Alors que le constat d’une France en crise depuis 30 ans, et plus profondément depuis la crise mondiale de 2008, ne fait plus débat, les solutions pour en sortir en revanche, ont bien du mal à trouver un consensus. Dans un grand discours, le président du Medef, Pierre Gattaz, a fait part de ses propositions pour l’emploi et la croissance.

 

Pierre Gattaz

Pierre Gattaz

Les propositions du Medef

 

Le Medef et la CGPME, les deux principales organisations patronales, ont présenté mercredi leurs propositions pour créer « un million » d’emplois en France. Pour les chefs d’entreprises, la France croule sous le poids des normes, des taxes et des lourdeurs administratives. Opposé à un CDD généralisé, le Medef a plaidé pour des moyens de généraliser les CDI via une amélioration de la compétitivité, une baisse des coûts du travail, un assouplissement des contrats et du temps de travail.

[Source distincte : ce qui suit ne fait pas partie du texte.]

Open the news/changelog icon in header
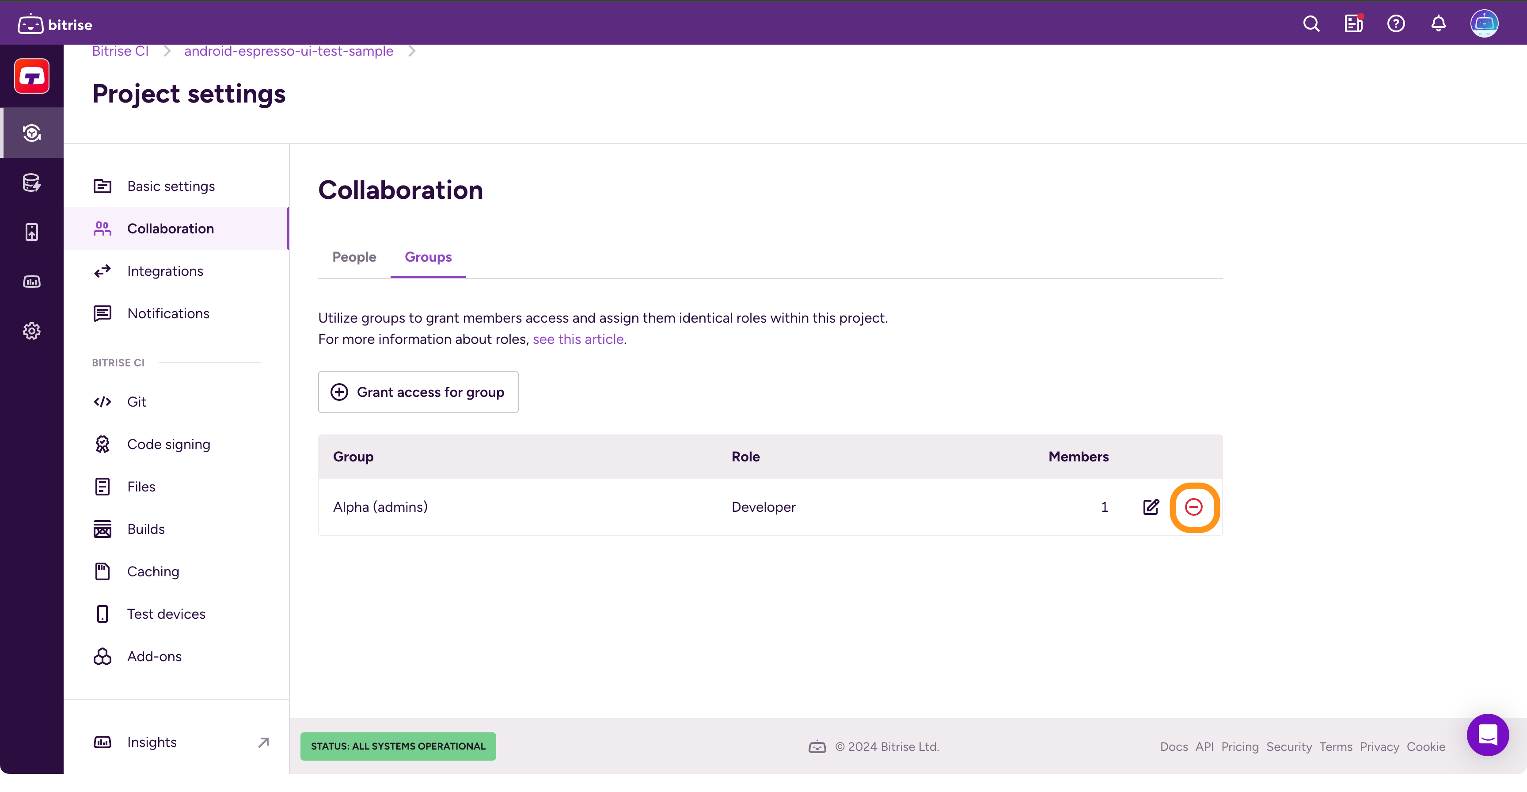1527x792 pixels. [1353, 24]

De son côté la CGPME a proposé 10 « mesures d’exception » afin de faire face à une « situation exceptionnelle » notamment en ce qui concerne le niveau du chômage. Selon son président Jean-François Roubaud, « notre pays s’enfonce, mois après mois, dans un chômage de masse ». La CGPME demande notamment aussi la création d’un nouveau CDI, baptisé « contrat de croissance », dont la rupture serait définie à l’avance et les conditions d’exécution basées sur la réalisation d’objectifs mais veut aussi allonger la durée maximale des CDD à 30 mois, renouvellement compris, contre 18 actuellement, et supprimer le délai de carence pour les jeunes en mission d’intérim d’une durée supérieure à 15 jours.

 

Le Medef remet en cause les 35 heures

 

Le président du Medef a également longuement insisté sur les 35 heures auquel il entend donner un coup mortel. Dans un livre programme, le Medef explique que « la loi (sur les 35 heures) ne serait plus que supplétive et s’appliquerait aux entreprises qui ne souhaitent pas ou ne parviennent pas à négocier un accord », souhaitant que les entreprises par secteur puissent définir autrement le temps de travail.

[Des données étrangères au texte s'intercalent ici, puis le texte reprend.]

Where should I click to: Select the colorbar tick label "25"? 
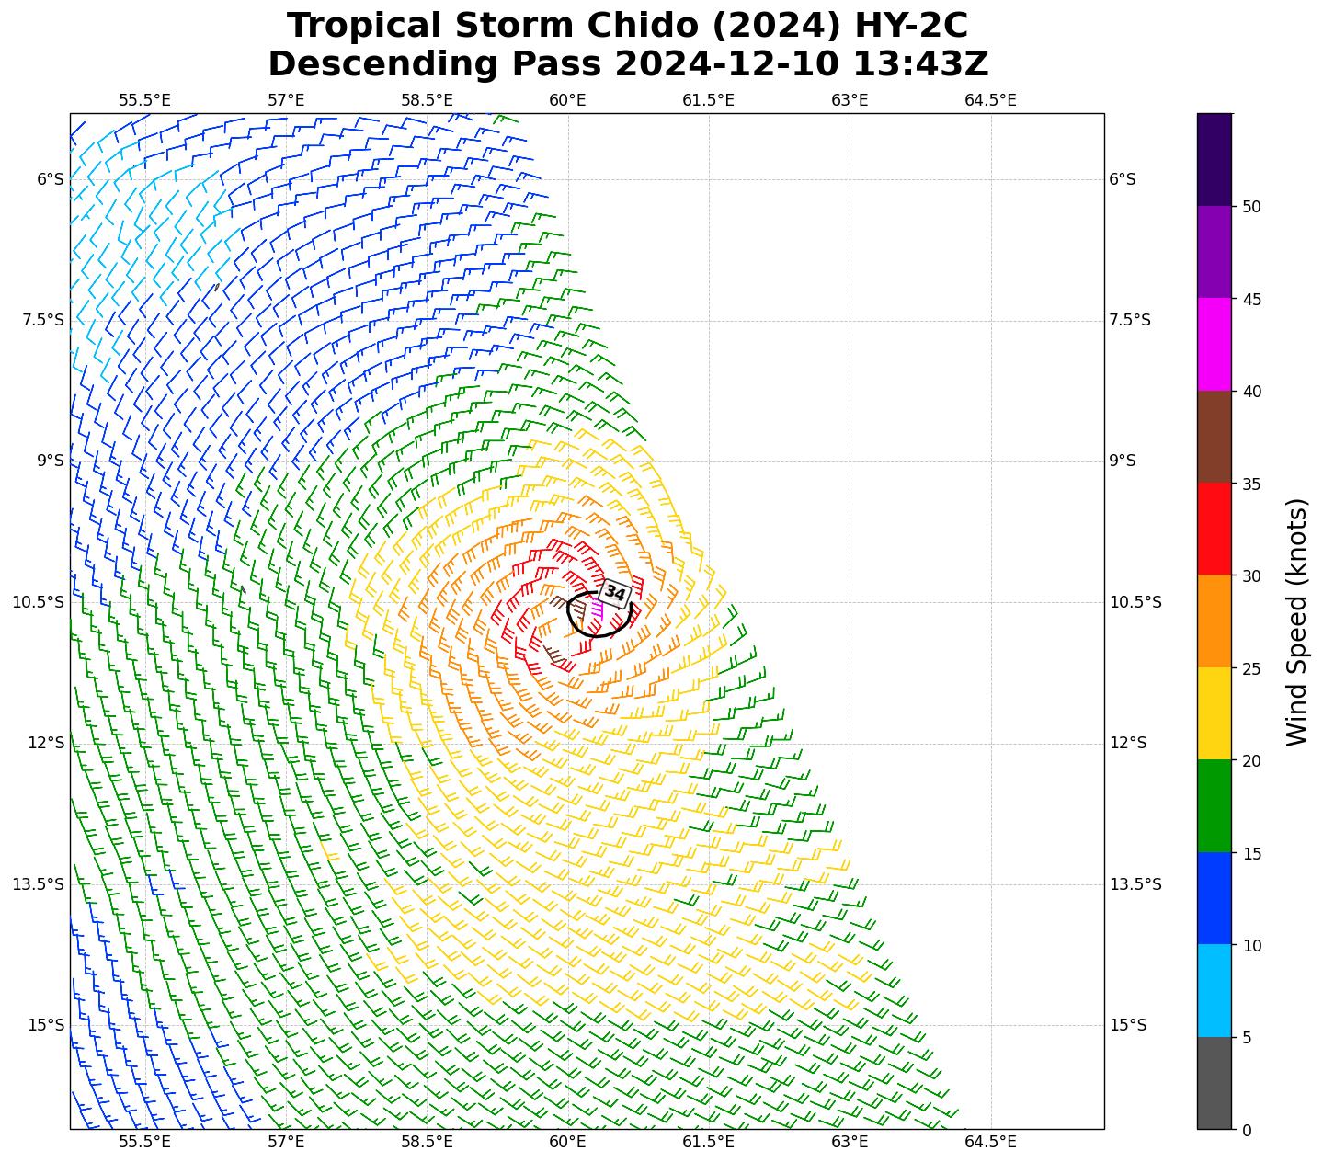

Selon l’organisation patronale, il faudrait aussi supprimer deux jours fériés sur 11, une mesure qui, selon elle, créerait environ 100 000 emplois. Mais le Medef va plus loin en prônant l’introduction de « contrats aidés » pour les chômeurs de longue durée, « afin de permettre aux entreprises de recruter à un coût inférieur au Smic plus les charges patronales », ce qui a provoqué un tollé du côté des organisations syndicales des travailleurs.

 

Le Medef veut relancer la compétitivité des entreprises

 

Le président du Medef Pierre Gattaz a également estimé jeudi matin que « nous devons passer d’un traitement social du chômage à une politique de création d’emplois ». Le vice-président du Medef, Geoffroy Roux de Bézieux a appelé à améliorer la compétitivité coût des entreprises, en jouant sur 5 leviers : « coûts du travail, coût de la fiscalité, coût de l’énergie, coût de l’Euro, coût du financement ».

Le Medef prône en outre la généralisation des « contrats de projet » qui prendraient fin automatiquement une fois le projet réalisé, sur le modèle du « contrat de chantier », qui existe déjà dans le secteur du bâtiment. La CGPME a également proposé de créer une « prime forfaitaire de 1.200 euros » pour les salariés reprenant un emploi non pourvu par Pôle emploi depuis plus d’un an.